Писем приходило огромное количество. Некоторые писали, что им известно, где спрятана Янтарная комната, и просили прислать сумму для последних поисков. Вначале мы с Юлианом по русской легковерности все принимали за чистую монету, и я финансировал каждого. Потом стал осторожнее. И когда ко мне обратился немец Хайм Манн, жуликоватый, на мой взгляд, господин, выдумавший мемуары Гитлера, уверяя, что имеет неопровержимое свидетельство пятнадцатилетнего жителя Кенигсберга, якобы видевшего, как загружали Янтарную комнату в один из бункеров, я ответил: «Найдите — заплачу полмиллиона долларов. А до этого — нет». Тогда два американца провели в тех местах два месяца. Увы, безрезультатно. Так мы потратили с Юлианом на поиски годы, веря, что комната найдется. И если кто-нибудь найдет ее теперь — обещание в силе, плачу полмиллиона, а я передам комнату России.

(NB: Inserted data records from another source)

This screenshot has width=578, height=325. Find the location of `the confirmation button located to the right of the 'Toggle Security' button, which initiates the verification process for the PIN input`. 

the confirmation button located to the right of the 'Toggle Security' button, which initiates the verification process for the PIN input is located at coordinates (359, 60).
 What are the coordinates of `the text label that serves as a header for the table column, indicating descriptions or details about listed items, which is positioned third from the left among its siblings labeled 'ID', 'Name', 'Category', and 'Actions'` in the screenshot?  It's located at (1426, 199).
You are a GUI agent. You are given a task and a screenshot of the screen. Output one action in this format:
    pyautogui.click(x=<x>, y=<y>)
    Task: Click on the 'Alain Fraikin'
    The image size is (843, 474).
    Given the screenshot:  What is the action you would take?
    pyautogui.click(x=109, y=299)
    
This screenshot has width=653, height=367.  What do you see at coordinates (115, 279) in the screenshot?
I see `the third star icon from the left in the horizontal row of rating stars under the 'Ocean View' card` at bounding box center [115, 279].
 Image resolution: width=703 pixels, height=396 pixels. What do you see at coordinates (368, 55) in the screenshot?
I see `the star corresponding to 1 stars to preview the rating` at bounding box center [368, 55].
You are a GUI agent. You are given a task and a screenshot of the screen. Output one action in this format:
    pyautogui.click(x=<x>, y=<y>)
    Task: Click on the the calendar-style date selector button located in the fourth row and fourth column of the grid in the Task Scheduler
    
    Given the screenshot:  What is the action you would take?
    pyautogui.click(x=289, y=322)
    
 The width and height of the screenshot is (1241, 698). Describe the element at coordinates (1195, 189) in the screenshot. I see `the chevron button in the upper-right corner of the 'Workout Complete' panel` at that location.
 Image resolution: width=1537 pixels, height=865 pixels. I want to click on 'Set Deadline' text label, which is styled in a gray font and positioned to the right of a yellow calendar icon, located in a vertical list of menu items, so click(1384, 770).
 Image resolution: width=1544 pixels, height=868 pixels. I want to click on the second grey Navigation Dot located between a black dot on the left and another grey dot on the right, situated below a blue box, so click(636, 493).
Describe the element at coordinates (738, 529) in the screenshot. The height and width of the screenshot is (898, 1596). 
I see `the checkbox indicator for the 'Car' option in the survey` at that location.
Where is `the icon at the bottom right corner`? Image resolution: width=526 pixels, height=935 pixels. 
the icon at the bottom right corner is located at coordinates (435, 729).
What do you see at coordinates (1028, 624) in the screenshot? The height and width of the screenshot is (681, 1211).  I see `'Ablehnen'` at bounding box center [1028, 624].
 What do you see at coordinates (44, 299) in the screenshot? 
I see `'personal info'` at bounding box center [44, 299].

В отцовских архивах хранятся письма «липовых» очевидцев и реальных свидетелей, планы подземелий, бункеров, карты и много всякой всячины. Блестяще рассказал о поисках папы и барона Виталий Аксенов в книге «Дело о Янтарной комнате», поэтому добавить тут нечего. Но думается мне, хоть их поиск не увенчался успехом, в том, что в Питере изготовлена комната новая, такая же прекрасная, есть заслуга и этой замечательной тройки альтруистов…

Небольшой папин домик в деревеньке Лиссем, в предместье Бад-Годсберг под Бонном, был светел и ультрасовременен: много стекла, мало стен, функциональная мебель. В крохотном садике при входе росли под березой, выстроившись по росту, три волнушки. Окна столовой и детской выходили на маленький внутренний дворик, где Дарья любила рисовать. В кабинете стоял внушительных размеров стол, заваленный рукописями, журналами и газетами. Быт в Германии папе был не в тягость. Раз в неделю приходила пожилая немка в выутюженном халате, наводила порядок в ванной и на кухне, пылесосила светло-серое ковровое покрытие, а со всем остальным он справлялся сам. Возил меня в посольскую школу (несколько месяцев я училась в ФРГ), стирал наши и свои джинсы в стиральной машине, ездил в супермаркет, забивал холодильник овощами и йогуртами на всю неделю, лихо жарил на обед ребрышки. Перед тем как сесть за стол, открывал килограммовую банку икры и давал мне чайную ложку — как рыбий жир. Вообще-то пограничники позволили ему провезти эту икру для представительских целей, но он — идеальный родитель — подкармливал и меня… Раз надо было принять графа Ланздорфа — брата одного из тогдашних министров и будущего культурного атташе в Союзе. Он приехал с женой и двумя маленькими сыновьями, и папа придумал замечательное угощение: разрезал пополам несколько авокадо, вынул косточки и положил по ложке икры. Поскольку стоимость двух килограммов черной икры равнялась в ФРГ стоимости неплохого «мерседеса», графская семья была от папиного приема в восторге…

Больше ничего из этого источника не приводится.